La comparación no es en balde. Bebí como uno de esos escritores que nos presenta Minnelli y esa buena disposición del ánimo que me procura el musical, alcanzó el paroxismo en el visionado de Siempre hace buen tiempo en uno de mis primeros años de abstinencia. Muy especialmente, en esa secuencia de Gene Kelly patinando por una acera mientras canta I like myself. Aquel número fue a dotarme de la indolencia necesaria para deslizarme, silbando yo también, por esa pesadumbre que me abrumaba tras todos los desastres y desdichas, acarreados en treinta años de borracheras.
Dicha dádiva, aun siendo inmensa, sólo es la última que tengo que agradecer al gran Stanley. El primer don que me procuró su gloria fue un éxtasis: el alcanzado al contemplar la imagen de la maravillosa Audrey Hepburn mostrada bajo la música de Henry Mancini. También huelga escribir que la elegancia de Audrey, al compás de los scores de Mancini, proporcionó a la gran pantalla momentos de la altura de la secuencia de los créditos de Desayuno con diamantes (Blake Edwards, 1961), donde la estrella más rutilante del Hollywood de su tiempo va a comerse su croissant al escaparate de Tiffany's. Qué lejos se ha quedado aquel encanto de la vulgaridad del Hollywood de nuestros días. Esa vulgaridad, sobre la que ya nos prevenía Fellini a comienzos de los 90, es uno de los signos de nuestro tiempo. Como el populismo, al que toca tan de cerca.

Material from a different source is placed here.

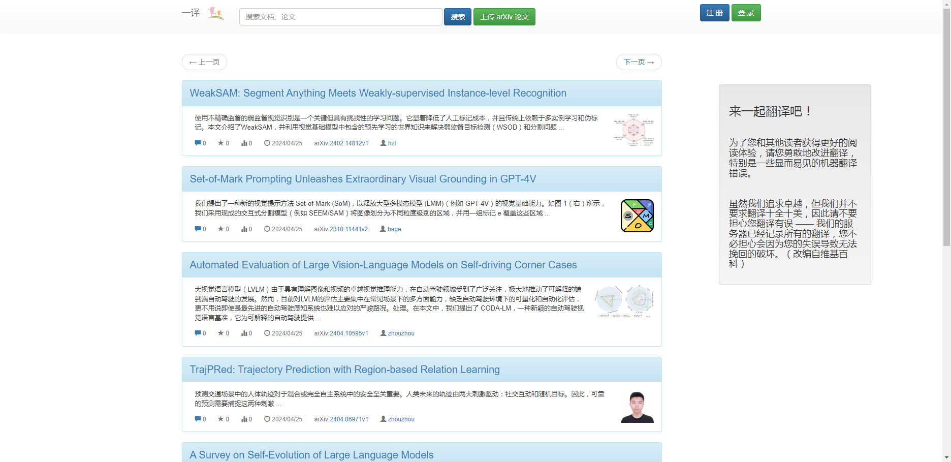Focus the 搜索文档、论文 search field

340,17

Con todo, yo me quedo con la Audrey que se mueve por el sur de Francia, arrullada por la música de Mancini, en Dos en la carretera (1967). Ahora que el gran Stanley duerme su sueño eterno, a mi juicio, éste último título es su obra maestra. Y lo es porque, allende el éxtasis que procura la contemplación de tanta belleza, entraña una de las reflexiones sobre el matrimonio más acertadas de toda la historia del cine. Por no hablar de los prodigios de su técnica narrativa, en la que los flashbacks y los flash-forwards se suceden, llevándonos así del pasado al futuro con un acierto que debería estudiarse -si es que no se hace ya- en las escuelas de cine.

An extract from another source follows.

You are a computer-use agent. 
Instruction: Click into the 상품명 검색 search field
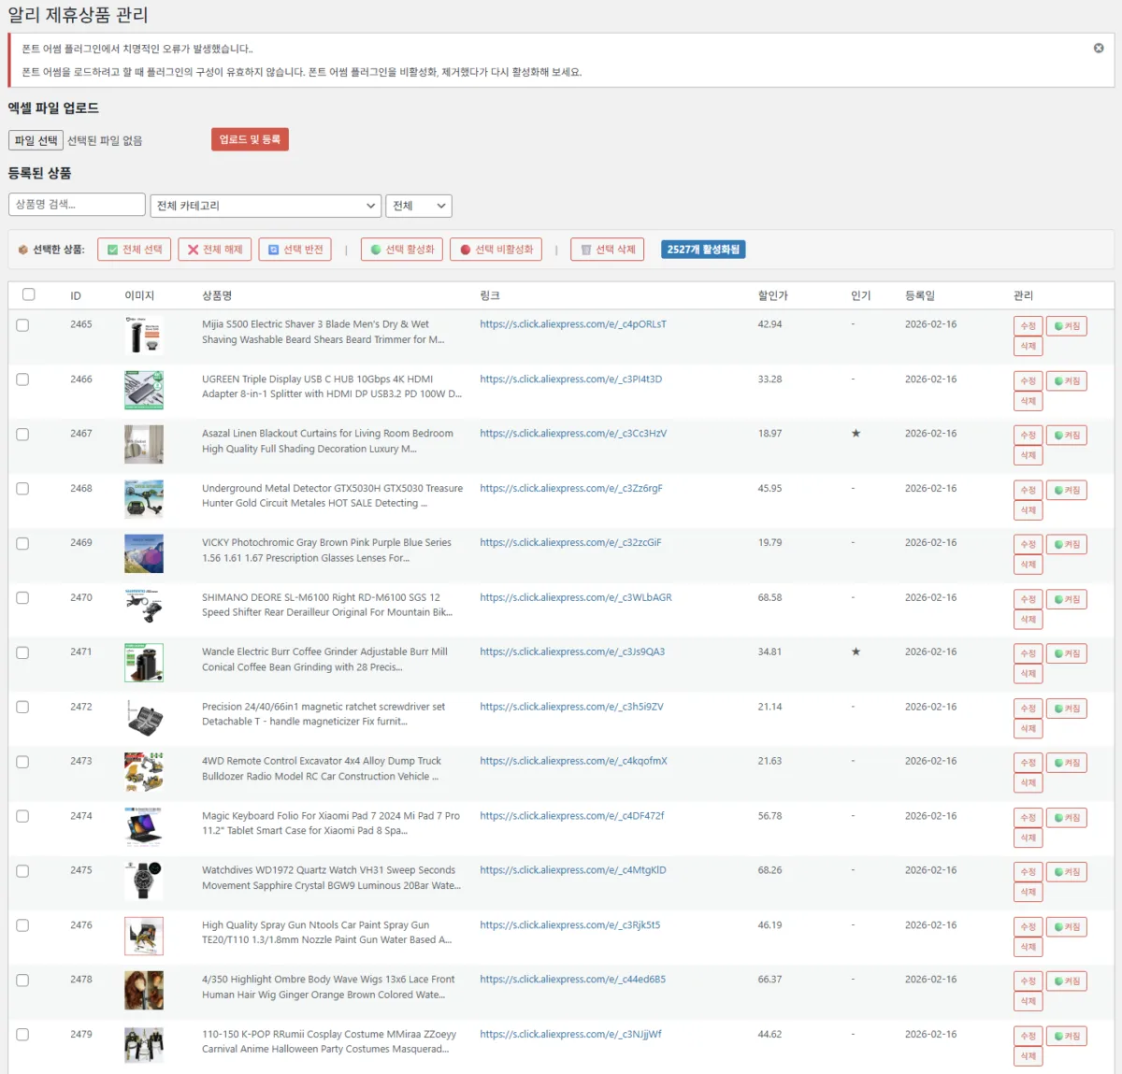[77, 205]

Cuando vi Dos en la carretera por primera vez, el matrimonio se me quedaba tan lejano como mi juventud hoy en día. Ya en los últimos visionados, tras veintinueve años felizmente casado -empero las borracheras- he comprendido que la belleza de esta cinta va más allá de la de Audrey al compás de Mancini. Se trata, ni más ni menos, que de todo un retrato del envejecimiento junto a la compañera de tu vida.
"Duerme, no queda nada", escribe Federico García Lorca en su Oda a Walt Whitman. "Duerme viejo Stanley", concluiré yo con la venia del poeta, el lector y el respetable. "Duerme, viejo Stanley. No queda nada de tu impronta en ese Hollywood agotado y adocenado, vendido a la vulgaridad y el oportunismo, de nuestros días. Duerme tu sueño eterno y que la tierra te sea leve. Muchas gracias por tanta dicha".
Publicado el 26 de febrero de 2019 a las 11:15.